The Norwegian Ministry of Finance announced last month that it had excluded Jacobs Engineering Plc and another US multinational, Babcock & Wilcox Co, from the investment portfolio of the Government Pension Fund Global (GPFG) because of their involvement in nuclear weapons production.
The value of the Norwegian fund’s shares in the two companies at the end of 2011 was US.71 million.
Jacobs Engineering has been a partner in AWE Management Ltd joint venture since December 2008, when it purchased a one-third share in the company previously owned by British Nuclear Fuels Ltd (BNFL). The pension fund's Council of Ethics concluded that Jacob's involvement in the development, production, testing and maintenance of nuclear warheads was not compatible with the fund's investment policy, and recommended that the Ministry of Finance should exclude the company from the GPFG investment portfolio. Babcock & Wilcox, which operates facilities which produce fissile materials for the US nuclear weapons programme and maintain and upgrade nuclear warheads, was excluded for similar reasons.
At the same time as announcing its divestment from Jacobs and Babcock & Wilcox, the Ministry of Finance has lifted its exclusion on investments in BAE Systems Plc. BAE Systems informed the pension fund that its involvement in the production of France's ASMP-A nuclear missile through its joint venture company MBDA had ceased. BAE Systems remains involved in the design of the UK's 'Successor' Trident replacement submarine.

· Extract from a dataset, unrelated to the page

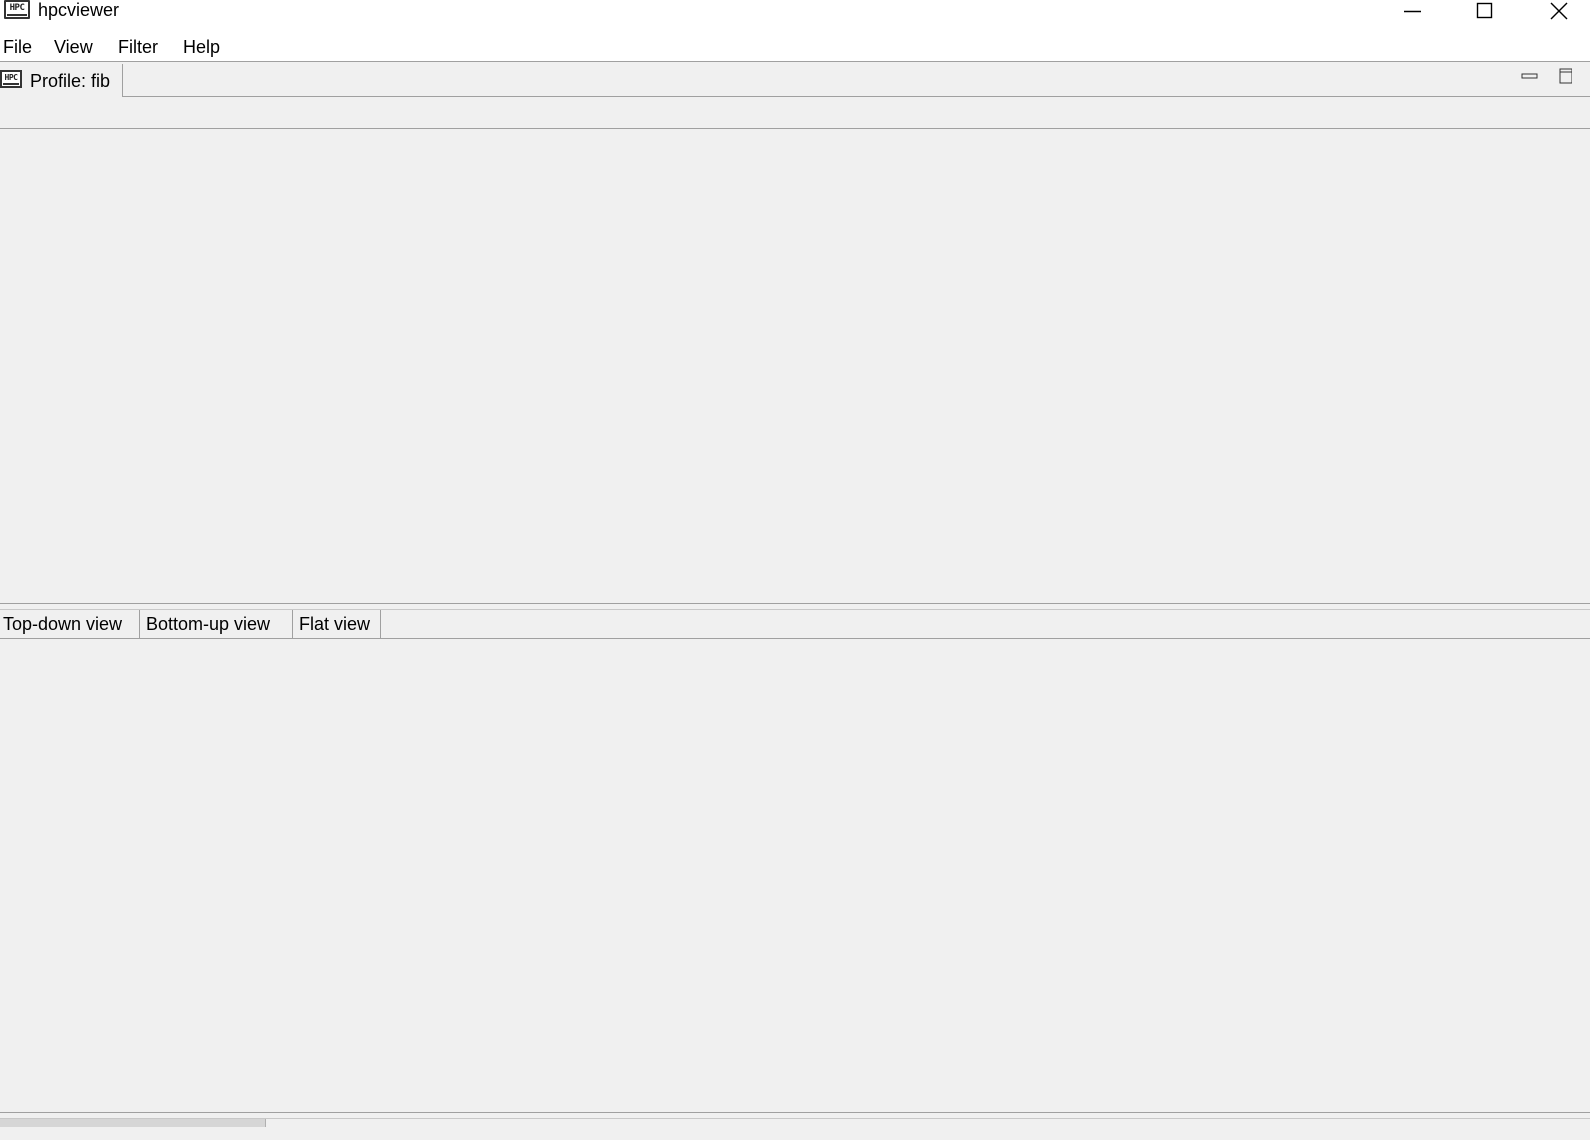  I want to click on menu-view: View, so click(74, 47).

The decision to divest in Jacobs and Babcock & Wilcox followed pressure from the International Campaign for the Abolition of Nuclear Weapons (ICANW) following publication of their 'Don't Bank on the Bomb' report on the financial institutions behind companies that manufacture and maintain nuclear weapons.
The Norwegian Government Pension Fund has significant financial assets resulting from the country's income from oil revenues. The fund has set itself the ambition that management of its assets will represent best practice for responsible investment, and has adopted a policy that assets in the Fund shall not be invested in companies which produce “weapons that violate fundamental humanitarian principles through their normal use”.